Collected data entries
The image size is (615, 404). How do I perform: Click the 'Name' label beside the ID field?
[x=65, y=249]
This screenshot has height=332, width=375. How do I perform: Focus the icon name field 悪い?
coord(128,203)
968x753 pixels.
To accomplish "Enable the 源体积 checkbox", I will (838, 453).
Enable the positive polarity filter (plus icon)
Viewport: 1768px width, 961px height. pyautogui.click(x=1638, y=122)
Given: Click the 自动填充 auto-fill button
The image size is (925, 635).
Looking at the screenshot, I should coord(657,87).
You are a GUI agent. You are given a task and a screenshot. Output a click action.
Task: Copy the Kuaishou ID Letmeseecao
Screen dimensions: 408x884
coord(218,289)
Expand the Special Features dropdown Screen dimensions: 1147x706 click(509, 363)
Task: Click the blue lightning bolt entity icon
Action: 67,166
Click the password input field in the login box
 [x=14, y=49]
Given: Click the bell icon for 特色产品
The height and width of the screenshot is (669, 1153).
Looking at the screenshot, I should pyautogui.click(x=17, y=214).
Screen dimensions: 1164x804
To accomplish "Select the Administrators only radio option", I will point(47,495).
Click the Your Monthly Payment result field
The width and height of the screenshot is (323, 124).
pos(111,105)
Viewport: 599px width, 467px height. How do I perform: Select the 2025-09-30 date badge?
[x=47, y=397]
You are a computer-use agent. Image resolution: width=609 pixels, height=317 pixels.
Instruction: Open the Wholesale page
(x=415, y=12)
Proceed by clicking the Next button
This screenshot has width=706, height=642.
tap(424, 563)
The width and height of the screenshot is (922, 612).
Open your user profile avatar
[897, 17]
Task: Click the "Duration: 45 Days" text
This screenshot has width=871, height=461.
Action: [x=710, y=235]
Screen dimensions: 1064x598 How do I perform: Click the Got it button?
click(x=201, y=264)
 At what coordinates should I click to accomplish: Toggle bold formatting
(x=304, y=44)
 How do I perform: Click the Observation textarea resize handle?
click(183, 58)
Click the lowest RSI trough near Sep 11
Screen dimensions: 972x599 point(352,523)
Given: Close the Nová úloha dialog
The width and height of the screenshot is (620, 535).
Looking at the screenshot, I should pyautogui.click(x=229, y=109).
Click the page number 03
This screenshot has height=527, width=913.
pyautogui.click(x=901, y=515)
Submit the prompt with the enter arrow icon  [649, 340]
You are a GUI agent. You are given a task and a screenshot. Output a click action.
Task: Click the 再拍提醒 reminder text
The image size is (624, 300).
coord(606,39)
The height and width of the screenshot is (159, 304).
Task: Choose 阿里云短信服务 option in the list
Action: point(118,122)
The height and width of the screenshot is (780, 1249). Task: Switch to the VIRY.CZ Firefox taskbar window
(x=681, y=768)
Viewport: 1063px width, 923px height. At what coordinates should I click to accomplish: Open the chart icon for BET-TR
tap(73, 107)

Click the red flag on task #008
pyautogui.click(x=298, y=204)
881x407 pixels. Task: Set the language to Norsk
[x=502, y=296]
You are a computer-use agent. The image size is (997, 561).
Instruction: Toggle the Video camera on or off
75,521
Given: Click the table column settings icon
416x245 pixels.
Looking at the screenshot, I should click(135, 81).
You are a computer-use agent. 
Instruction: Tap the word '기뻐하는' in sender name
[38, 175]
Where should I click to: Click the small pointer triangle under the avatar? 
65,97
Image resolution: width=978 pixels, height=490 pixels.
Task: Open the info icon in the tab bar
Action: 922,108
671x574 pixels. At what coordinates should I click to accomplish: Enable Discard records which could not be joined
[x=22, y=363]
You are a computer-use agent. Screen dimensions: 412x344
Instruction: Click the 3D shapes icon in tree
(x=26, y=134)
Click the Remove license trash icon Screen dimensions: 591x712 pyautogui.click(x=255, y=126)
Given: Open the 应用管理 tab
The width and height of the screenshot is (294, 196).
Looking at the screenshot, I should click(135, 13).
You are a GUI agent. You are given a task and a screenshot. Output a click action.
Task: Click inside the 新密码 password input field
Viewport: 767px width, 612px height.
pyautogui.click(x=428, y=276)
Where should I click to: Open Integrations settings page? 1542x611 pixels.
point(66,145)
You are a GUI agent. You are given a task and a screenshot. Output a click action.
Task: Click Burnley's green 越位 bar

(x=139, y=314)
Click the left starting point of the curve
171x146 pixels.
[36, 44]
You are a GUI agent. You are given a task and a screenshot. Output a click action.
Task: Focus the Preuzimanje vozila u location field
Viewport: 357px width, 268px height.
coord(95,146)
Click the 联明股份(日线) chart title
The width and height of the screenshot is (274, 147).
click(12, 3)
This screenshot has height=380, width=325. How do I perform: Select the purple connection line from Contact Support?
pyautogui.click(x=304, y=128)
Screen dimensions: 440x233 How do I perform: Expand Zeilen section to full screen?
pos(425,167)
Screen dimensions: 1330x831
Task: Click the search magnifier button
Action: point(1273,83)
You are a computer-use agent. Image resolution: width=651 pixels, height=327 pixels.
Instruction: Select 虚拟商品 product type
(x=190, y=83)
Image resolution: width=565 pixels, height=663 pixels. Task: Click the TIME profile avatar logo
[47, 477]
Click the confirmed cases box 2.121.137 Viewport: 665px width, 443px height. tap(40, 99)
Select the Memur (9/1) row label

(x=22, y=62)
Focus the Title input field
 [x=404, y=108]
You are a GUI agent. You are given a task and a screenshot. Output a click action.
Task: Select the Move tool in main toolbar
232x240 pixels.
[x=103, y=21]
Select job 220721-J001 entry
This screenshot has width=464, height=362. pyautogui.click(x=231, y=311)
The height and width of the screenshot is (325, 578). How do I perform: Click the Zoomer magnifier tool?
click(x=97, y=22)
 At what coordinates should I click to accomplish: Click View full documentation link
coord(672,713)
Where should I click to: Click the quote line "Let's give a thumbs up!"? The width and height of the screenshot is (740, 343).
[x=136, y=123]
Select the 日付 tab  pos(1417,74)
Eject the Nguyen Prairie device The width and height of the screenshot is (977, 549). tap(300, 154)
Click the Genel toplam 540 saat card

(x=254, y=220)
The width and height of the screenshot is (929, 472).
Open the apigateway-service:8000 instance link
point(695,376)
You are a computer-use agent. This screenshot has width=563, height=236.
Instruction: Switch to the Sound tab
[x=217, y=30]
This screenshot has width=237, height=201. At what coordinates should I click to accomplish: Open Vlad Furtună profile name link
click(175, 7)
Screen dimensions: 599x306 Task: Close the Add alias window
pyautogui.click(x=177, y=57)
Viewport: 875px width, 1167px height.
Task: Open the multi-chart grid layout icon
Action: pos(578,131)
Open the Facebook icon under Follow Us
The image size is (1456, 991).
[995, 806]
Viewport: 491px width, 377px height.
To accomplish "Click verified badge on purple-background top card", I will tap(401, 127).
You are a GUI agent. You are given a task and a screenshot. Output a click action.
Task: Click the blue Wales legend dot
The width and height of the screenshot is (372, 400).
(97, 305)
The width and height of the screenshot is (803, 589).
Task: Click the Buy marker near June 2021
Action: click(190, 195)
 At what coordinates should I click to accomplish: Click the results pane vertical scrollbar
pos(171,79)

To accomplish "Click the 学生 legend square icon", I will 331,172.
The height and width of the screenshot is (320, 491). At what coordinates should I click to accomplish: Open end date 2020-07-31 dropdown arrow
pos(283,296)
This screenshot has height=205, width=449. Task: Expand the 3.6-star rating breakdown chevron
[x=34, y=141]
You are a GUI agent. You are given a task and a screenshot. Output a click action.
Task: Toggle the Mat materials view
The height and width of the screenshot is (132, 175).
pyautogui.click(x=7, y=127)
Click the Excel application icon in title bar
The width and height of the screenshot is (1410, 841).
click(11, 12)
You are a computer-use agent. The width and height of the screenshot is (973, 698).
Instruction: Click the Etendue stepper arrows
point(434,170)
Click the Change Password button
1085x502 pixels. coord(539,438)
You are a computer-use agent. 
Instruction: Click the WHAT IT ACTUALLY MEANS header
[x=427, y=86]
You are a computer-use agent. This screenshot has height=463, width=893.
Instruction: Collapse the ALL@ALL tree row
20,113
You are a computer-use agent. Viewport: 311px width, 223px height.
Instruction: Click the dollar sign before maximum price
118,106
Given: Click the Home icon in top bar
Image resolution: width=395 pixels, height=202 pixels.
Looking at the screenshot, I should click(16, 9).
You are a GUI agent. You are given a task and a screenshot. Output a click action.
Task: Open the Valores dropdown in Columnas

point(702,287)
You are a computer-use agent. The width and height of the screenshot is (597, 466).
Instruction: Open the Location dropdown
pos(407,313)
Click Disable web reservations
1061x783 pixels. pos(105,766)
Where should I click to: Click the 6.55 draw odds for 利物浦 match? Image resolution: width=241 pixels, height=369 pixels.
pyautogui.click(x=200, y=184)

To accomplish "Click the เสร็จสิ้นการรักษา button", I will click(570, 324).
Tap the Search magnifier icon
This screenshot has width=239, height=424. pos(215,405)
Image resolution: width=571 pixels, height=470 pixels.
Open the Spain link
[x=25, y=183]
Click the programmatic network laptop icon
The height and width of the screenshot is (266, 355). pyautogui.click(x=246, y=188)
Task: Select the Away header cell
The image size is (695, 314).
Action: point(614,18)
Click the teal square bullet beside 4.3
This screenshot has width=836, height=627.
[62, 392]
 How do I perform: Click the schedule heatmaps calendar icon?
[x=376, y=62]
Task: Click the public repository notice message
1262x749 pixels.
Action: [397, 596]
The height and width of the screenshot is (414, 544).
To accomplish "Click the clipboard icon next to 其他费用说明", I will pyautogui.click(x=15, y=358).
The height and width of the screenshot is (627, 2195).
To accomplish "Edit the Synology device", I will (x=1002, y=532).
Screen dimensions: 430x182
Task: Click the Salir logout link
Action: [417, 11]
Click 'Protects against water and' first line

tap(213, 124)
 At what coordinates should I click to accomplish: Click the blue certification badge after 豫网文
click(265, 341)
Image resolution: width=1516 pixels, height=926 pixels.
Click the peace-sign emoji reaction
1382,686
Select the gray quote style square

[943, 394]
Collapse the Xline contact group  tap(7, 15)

# What to do
What you should output is every line of the records above, from the first through the line containing "Given: Click the bell icon for 特色产品", unchanged.

# Response to this task
The image size is (615, 404). How do I perform: Click the 'Name' label beside the ID field?
[x=65, y=249]
This screenshot has height=332, width=375. How do I perform: Focus the icon name field 悪い?
coord(128,203)
968x753 pixels.
To accomplish "Enable the 源体积 checkbox", I will (838, 453).
Enable the positive polarity filter (plus icon)
Viewport: 1768px width, 961px height. pyautogui.click(x=1638, y=122)
Given: Click the 自动填充 auto-fill button
The image size is (925, 635).
Looking at the screenshot, I should coord(657,87).
You are a GUI agent. You are given a task and a screenshot. Output a click action.
Task: Copy the Kuaishou ID Letmeseecao
Screen dimensions: 408x884
coord(218,289)
Expand the Special Features dropdown Screen dimensions: 1147x706 click(509, 363)
Task: Click the blue lightning bolt entity icon
Action: 67,166
Click the password input field in the login box
 [x=14, y=49]
Given: Click the bell icon for 特色产品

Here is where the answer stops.